Discussion:
[xiph-rtp] Re: [theora-dev] Theora in Matroska
Ralph Giles
2006-11-03 17:07:24 UTC
Permalink
Forgive the cross posting, this affects several projects.
Currently Theora video in Matroska is not supported by
Mplayer. To enable the support Michael Niedermayer has
http://article.gmane.org/gmane.comp.video.mplayer.nut.devel/214
The proposal is that we add a recommendation to the ogg vorbis
spec to just concatenate the headers when embedding in a container
that needs to store them in a blob, and that readers skip leading
and trailing data based on known packet lengths and magic strings.

As Michael says, this works, and is just the sort of hacky spec
wrangling ogg is (in)famous for. :)

I guess my only comment is that this isn't particularly general.
While vorbis has a fixed set of header packets with "easy" to determine
lengths, it's possible to do a codec with external framing in mind where
this wouldn't work. The theora spec, for example, allows additional
application-defined header packets after the initial required three.
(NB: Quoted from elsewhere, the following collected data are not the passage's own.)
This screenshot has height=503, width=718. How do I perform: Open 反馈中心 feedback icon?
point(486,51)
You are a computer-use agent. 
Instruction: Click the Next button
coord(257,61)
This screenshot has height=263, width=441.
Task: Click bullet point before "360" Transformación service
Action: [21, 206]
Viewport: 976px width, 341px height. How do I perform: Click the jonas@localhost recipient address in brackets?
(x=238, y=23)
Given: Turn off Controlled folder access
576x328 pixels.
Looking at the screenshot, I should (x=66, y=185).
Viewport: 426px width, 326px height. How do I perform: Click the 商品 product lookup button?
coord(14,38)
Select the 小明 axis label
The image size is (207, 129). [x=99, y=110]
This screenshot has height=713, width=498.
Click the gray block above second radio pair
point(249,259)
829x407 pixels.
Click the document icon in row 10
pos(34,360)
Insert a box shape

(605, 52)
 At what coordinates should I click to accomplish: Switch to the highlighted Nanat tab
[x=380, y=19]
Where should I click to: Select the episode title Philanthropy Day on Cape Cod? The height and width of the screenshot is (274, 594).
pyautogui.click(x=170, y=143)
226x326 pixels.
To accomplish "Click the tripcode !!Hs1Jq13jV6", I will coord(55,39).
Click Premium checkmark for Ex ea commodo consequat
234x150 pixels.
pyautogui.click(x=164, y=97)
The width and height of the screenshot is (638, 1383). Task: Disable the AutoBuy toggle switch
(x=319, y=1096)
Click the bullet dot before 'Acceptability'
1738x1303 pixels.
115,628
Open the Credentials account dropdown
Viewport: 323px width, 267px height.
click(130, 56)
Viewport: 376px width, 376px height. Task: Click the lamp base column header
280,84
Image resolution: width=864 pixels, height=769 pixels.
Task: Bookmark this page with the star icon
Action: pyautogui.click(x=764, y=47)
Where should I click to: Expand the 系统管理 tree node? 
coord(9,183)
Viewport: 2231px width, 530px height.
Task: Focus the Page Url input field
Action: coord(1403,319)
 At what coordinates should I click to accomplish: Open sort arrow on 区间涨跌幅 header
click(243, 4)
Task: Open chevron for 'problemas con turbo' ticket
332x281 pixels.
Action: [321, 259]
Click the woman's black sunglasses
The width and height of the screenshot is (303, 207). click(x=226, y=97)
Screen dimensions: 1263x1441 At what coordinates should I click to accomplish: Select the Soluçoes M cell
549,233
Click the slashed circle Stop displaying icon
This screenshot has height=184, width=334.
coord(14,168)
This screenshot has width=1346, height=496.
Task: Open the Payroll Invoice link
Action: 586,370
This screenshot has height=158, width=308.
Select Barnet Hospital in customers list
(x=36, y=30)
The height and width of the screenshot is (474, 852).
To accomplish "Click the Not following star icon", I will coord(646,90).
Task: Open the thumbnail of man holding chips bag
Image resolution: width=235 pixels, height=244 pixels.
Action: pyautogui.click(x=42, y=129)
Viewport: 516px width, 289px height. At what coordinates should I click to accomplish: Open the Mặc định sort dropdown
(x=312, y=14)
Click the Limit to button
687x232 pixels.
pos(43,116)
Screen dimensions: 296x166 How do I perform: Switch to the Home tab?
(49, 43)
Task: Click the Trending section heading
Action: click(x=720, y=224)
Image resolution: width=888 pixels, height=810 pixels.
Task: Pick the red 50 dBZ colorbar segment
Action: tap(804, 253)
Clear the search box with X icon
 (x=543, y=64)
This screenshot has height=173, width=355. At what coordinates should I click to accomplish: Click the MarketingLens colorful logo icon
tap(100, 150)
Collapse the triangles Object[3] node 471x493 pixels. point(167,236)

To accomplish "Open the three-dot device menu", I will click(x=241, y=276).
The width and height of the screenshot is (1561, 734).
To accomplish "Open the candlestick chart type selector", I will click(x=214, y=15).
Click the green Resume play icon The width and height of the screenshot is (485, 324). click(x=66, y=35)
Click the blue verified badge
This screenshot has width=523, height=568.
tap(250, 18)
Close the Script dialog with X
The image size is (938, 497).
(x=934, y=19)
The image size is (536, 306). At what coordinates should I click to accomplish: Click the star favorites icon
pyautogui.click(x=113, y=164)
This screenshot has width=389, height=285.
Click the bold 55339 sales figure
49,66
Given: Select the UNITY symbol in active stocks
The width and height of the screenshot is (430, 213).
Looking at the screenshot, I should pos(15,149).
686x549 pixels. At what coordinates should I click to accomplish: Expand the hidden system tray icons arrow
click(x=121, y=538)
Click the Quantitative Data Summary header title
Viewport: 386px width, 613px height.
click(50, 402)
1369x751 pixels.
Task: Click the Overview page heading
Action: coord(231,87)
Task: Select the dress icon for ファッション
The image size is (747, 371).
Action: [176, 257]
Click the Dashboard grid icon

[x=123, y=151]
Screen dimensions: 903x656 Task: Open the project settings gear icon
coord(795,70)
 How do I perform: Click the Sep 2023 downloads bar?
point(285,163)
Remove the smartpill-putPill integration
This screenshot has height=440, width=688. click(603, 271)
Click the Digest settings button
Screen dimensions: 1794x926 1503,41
It also means a cross-encapsulator has to understand a codec's header
packet format to put the data in an ogg stream, which is something many
implementors have complained loudly about. Therefore I'd like to
counterpropose something with explicit packet lengths, like matroska
has, or the "packed header" format the vorbis and theora rtp drafts use.

If we're going to add this to the vorbis and theora specs, I'd like to
see it used as broadly as possible, but luca dislikes the metadata
header and omitted it from his packed header design for rtp. Luca, what
do you think about adding the metadata header back as an optionally
empty field?

-r
Silvia Pfeiffer
2006-11-03 19:03:25 UTC
Permalink
Let me see if I understand the problem correctly.

Matroska provides only one header packet per codec to identify it.
Michael's proposal suggests to create a new header for each of our
codecs (well, his proposal is only for vorbis, but there are other
codecs who have secondary header pages)?

I am not sure if Matroska would encapsulate the clean codec stream or
an ogg framed stream. I also don't understand if there would be one
blob per codec in the case of a multitrack file (e.g. Theora + Vorbis)
or whether there would be just one large, interleaved blob. In any
case, I might put our experience into the mix to get this right.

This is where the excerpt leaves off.